BatchPoller moves long-running provider work out of an HTTP request. Track each batch once, run tick() from a worker or scheduler, and deliver a completion callback or signed webhook when the provider reaches a terminal state.
Create a poller
from batchwork import BatchPoller, ProviderCredentials, create_memory_store
poller = BatchPoller(
create_memory_store(),
credentials=ProviderCredentials(api_key="..."),
)
Use create_redis_store() for durable tracking; see Stores. A credential resolver can return provider-specific credentials when one poller tracks multiple providers.
Track a submitted job
track() accepts a TrackTarget, not the BatchJob itself:
from batchwork import TrackTarget
target = TrackTarget(
id=job.id,
provider=job.provider,
status=job.status,
)
await poller.track(
target,
webhook_url="https://app.example/webhooks/batch",
secret="replace-with-a-secret",
)
A tracked record must have an outbound webhook_url unless the poller was created with an in-process on_complete callback.
Run one scheduler tick
result = await poller.tick()
print(result.checked, result.delivered, result.failed)

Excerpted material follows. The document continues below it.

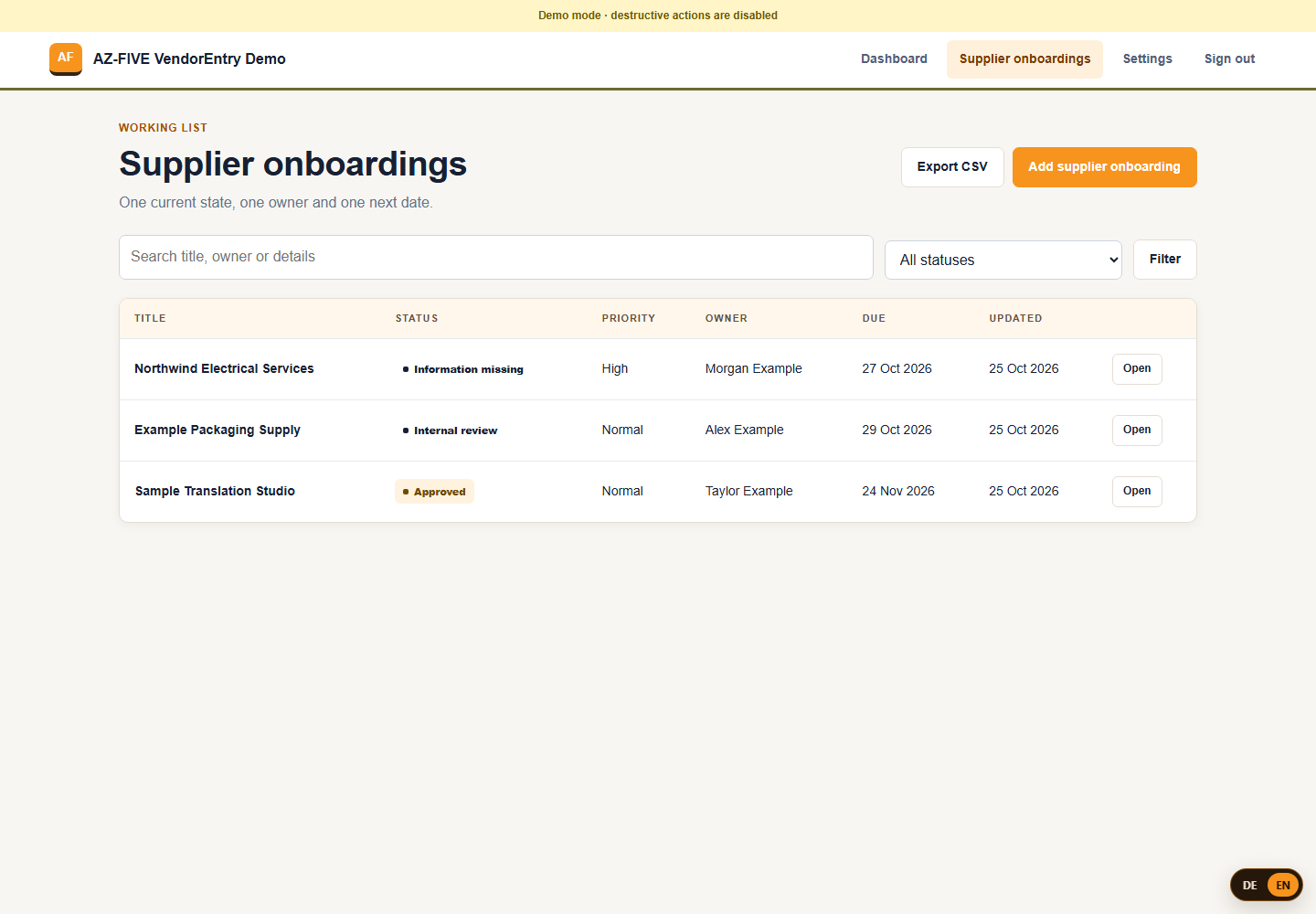The height and width of the screenshot is (914, 1316).
Task: Open Sample Translation Studio record
Action: [x=1137, y=492]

tick() lists undelivered records, polls them serially to avoid provider bursts, updates non-terminal status changes, and delivers terminal records. By default an error stops the tick. Supply on_error to collect failures into TickResult.failed and continue.
Always close the poller or use it as an async context manager:
async with BatchPoller(store, credentials=credentials) as poller:
result = await poller.tick()
Signed outbound delivery
Outbound events use Standard Webhooks-compatible HMAC-SHA256 headers. The event ID remains stable for consumer idempotency; each network attempt gets a distinct delivery ID for replay protection.
Destinations must use HTTPS, contain no URL credentials, and resolve only to globally routable addresses. Delivery is pinned to validated addresses and redirects fail. See Security.
Delivery is at least once: Batchwork performs the side effect before persisting delivered_at. Consumers must deduplicate by stable event ID.
Verify an inbound Batchwork webhook
Verify the exact raw body before parsing JSON:
from batchwork import verify_batch_webhook
verified = await verify_batch_webhook(
request.headers,
await request.body(),
signing_secret,
replay_store=replay_store,
)
try:
event = verified.event
await handle_event(event)
except Exception:
await verified.release()
raise
Release the replay claim only when handling failed and the delivery should be retried.
OpenAI native webhooks
OpenAI native batch.* events can enter the same poller completion path:
response = await poller.handle_openai_webhook(
request.headers,
await request.body(),
openai_signing_secret,
replay_store=replay_store,
)
The helper verifies the signed event, ignores unrelated events, retrieves authoritative provider state, and suppresses duplicate delivery. Batchwork is framework-neutral: return response.status_code, response.body, and response.headers through your framework.
Other providers use managed polling; there is no provider-specific inbound handler for them.